> _WHAT YOU WILL DO_
Take the listing, starting with the line that contains "The image size" and going on through the line that contains "given (651, 465)", and swap "sixteen" for "seventeen". Give back only those lines, with everything else unchanged.
* start *
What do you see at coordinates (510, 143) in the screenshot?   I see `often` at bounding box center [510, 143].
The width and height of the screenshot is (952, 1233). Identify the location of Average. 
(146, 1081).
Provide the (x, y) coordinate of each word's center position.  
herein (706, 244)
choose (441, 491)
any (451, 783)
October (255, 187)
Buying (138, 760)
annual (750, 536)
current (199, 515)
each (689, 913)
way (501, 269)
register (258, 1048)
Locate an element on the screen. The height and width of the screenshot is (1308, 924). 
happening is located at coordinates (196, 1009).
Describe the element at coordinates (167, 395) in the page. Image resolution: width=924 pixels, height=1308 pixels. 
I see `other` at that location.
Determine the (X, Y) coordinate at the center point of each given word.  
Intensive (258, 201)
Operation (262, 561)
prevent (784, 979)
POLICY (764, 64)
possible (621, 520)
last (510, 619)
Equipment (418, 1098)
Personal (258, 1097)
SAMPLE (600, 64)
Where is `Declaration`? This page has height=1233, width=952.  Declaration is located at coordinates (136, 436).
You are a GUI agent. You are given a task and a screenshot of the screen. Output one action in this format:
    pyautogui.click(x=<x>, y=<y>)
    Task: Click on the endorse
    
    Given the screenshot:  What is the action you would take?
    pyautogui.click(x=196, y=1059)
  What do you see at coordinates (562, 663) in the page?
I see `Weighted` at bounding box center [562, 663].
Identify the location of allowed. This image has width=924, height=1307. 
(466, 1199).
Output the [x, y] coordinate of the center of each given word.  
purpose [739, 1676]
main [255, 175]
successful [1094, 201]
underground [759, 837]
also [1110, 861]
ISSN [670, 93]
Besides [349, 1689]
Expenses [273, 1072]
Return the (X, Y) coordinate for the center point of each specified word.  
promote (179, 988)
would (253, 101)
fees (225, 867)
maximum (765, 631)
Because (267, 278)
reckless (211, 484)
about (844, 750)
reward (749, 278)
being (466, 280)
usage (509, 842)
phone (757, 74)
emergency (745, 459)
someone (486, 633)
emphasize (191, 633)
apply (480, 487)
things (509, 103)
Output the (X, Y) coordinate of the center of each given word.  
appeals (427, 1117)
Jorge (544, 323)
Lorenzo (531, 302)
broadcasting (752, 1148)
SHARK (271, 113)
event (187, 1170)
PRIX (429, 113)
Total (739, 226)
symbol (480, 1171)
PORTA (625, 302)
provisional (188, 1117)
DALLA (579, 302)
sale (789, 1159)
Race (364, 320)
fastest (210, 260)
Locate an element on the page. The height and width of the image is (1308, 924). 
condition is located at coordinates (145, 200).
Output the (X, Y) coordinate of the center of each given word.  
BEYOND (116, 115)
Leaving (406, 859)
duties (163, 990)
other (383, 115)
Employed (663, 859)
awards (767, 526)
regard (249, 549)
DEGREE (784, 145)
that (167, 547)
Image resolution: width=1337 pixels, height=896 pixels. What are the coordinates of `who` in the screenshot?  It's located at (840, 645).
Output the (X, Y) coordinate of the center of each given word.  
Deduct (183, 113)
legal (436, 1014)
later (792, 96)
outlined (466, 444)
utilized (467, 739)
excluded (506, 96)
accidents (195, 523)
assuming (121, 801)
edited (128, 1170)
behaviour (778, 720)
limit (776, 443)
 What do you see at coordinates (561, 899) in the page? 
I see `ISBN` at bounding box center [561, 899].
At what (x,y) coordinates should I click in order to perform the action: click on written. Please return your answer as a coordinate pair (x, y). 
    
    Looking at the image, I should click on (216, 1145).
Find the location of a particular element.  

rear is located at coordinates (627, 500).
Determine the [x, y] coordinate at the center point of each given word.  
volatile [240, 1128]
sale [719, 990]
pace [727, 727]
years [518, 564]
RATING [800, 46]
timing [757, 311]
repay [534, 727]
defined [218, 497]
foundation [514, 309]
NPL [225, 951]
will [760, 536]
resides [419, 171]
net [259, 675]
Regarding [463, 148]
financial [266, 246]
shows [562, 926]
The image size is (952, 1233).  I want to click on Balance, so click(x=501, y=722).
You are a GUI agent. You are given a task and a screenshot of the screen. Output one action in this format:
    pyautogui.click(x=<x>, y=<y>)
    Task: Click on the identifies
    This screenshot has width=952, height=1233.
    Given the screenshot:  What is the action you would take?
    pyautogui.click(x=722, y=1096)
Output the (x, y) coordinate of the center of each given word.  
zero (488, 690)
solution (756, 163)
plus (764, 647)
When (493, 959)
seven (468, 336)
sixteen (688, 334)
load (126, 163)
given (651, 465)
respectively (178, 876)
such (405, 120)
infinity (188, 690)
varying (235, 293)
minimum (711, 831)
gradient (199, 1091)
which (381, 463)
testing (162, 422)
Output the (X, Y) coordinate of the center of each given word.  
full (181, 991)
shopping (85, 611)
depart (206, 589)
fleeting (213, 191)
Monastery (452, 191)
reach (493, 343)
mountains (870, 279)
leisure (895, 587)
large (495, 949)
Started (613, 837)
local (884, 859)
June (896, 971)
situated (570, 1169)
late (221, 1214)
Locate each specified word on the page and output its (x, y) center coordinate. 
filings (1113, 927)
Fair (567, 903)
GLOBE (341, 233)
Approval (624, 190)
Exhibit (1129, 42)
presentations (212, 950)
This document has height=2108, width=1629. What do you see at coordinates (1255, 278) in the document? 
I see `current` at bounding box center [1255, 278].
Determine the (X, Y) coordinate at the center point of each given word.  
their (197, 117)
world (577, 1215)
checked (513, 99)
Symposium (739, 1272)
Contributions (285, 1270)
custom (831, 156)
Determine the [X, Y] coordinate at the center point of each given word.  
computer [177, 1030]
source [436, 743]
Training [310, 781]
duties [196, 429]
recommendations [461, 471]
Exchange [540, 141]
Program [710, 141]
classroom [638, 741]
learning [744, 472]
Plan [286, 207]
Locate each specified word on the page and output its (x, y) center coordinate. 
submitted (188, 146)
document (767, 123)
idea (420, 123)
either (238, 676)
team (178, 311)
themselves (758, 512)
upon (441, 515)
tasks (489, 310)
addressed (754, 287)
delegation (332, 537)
* end *
> _SOLUTION_
The image size is (952, 1233).  I want to click on Balance, so click(x=501, y=722).
You are a GUI agent. You are given a task and a screenshot of the screen. Output one action in this format:
    pyautogui.click(x=<x>, y=<y>)
    Task: Click on the identifies
    This screenshot has width=952, height=1233.
    Given the screenshot:  What is the action you would take?
    pyautogui.click(x=722, y=1096)
Output the (x, y) coordinate of the center of each given word.  
zero (488, 690)
solution (756, 163)
plus (764, 647)
When (493, 959)
seven (468, 336)
seventeen (688, 334)
load (126, 163)
given (651, 465)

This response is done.